Previews began July 20 at the Fountain Theatre in Los Angeles for the new play If I Forget, and a young actor with ties to Virginia Beach is playing the part of Joey. Jacob Zelonky, who has been in the Broadway tour of Billy Elliot, is one of three children of Barb Gelb of Virginia Beach and Robb Zelonky.
The play is set in the months preceding 9/11 and is about a Jewish family who is struggling with their different versions of family history and long-held resentments.
At 23 and already a veteran actor, Zelonky’s first role was actually his birth on TLC’s A Baby Story. The debut he remembers, though, was in a production of Fiddler on the Roof when he was just three years old.
Acting became attractive to him because he found he was able to put everything aside. “I can just fully immerse myself in my performance. When I realized this, I knew I wanted acting to be my life,” he says. “I also think stories have such an incredibly underrated impact on people, and when I felt that effect on my own life, I knew I wanted more than anything to help use storytelling to further important representation.”
The roles he most appreciates are those where body diversity is portrayed. “It’s very important to me that I play roles that can show audiences you don’t have to look a certain way to be a hero or a love interest or actually be worthy of a full, compelling story,” he says.
In If I Forget, Zelonky plays Joey, a character he calls “a bit of an enigma.” Zelonky says he is excited to be involved in a work by playwright Steven Levenson (Dear Evan Hansen and tick, tick…BOOM!). “He’s one of my favorite playwrights and I think he does an incredible job…writing characters who are deeply complex and layered. Getting to bring a Steven Levenson character to life has been a dream of mine for a while, and I’m so grateful I got to do so with this creative team.” The team, by the way, includes director Jason Alexander of Seinfeld.
To prep for the role, Zelonky digs into “tons of back story” and mentions that memorizing lines is not difficult for him. “The more you do it, the easier it becomes. With stage directions [and] having a director who allows you to do what feels natural, is definitely helpful.
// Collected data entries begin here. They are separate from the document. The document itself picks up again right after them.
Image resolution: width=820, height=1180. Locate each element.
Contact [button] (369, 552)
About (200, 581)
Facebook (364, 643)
Jason has been incredible at allowing us to utilize our instincts while also helping us bring out things I wouldn’t have otherwise thought of.”
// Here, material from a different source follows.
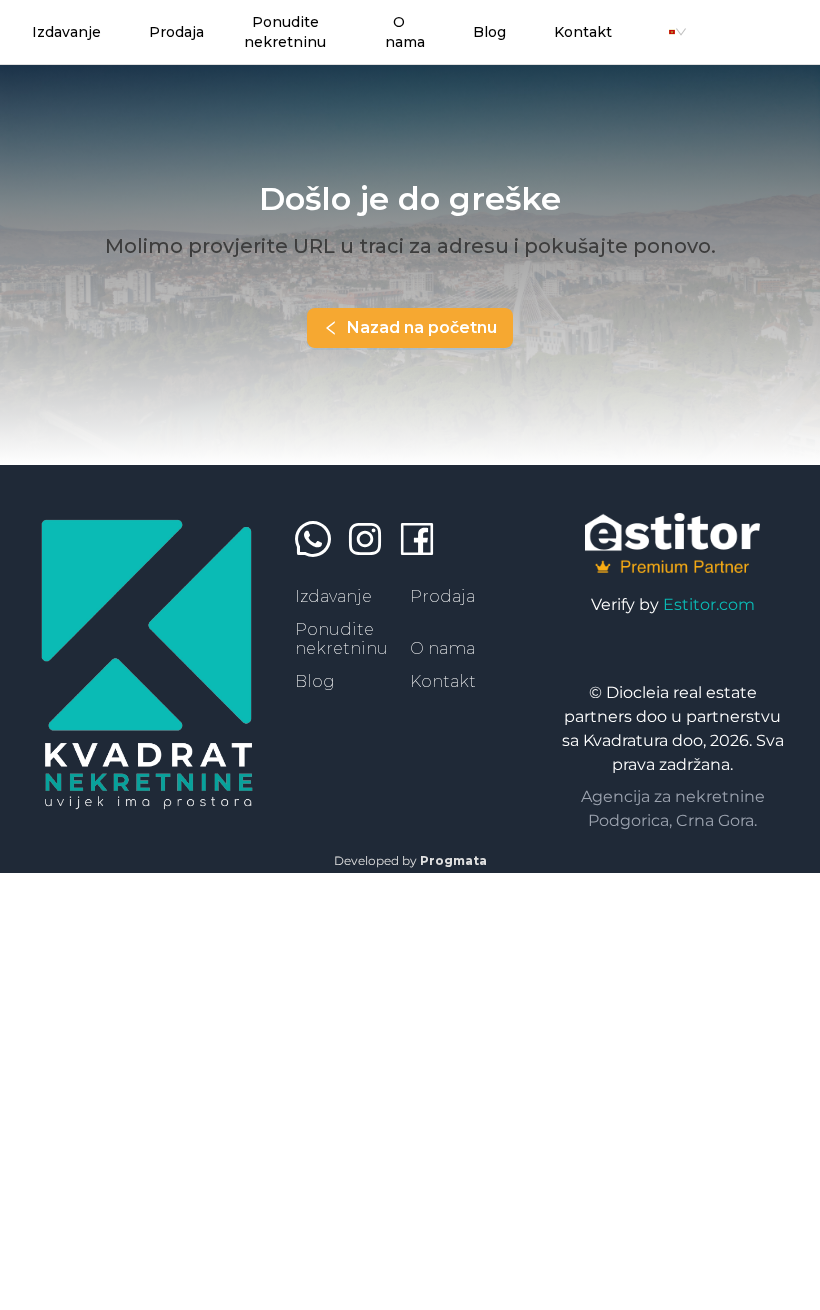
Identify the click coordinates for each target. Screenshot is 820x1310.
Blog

If I Forget has garnered high praise and glowing reviews, especially in its handling of the Holocaust as it examines its impact upon a family at the beginning of the 21st century, Zionism, and freedom of expression. The story concerns Michael, a professor of Jewish studies at a prestigious New York university who, with his wife, travels to celebrate the 75th birthday of his recently widowed father. Michael’s sisters and their families are there, too, and they all have opinions on the release of Michael’s controversial new book about how Jewish people need to “forget about the Holocaust.”
Judaism has always been a huge part of his identity and it has helped him relate to the play and its Jewish content. “My parents have both been involved in the Jewish community and worked for Jewish organizations my entire life,” he says. “I feel very connected to the social justice pieces of Judaism. Since this show takes place in the very early 2000s and is in many ways about events long before that, it’s also been a great opportunity to learn more about my people’s history, from major events to family dynamics with religious and political landscapes.”
If I Forget runs through September 10.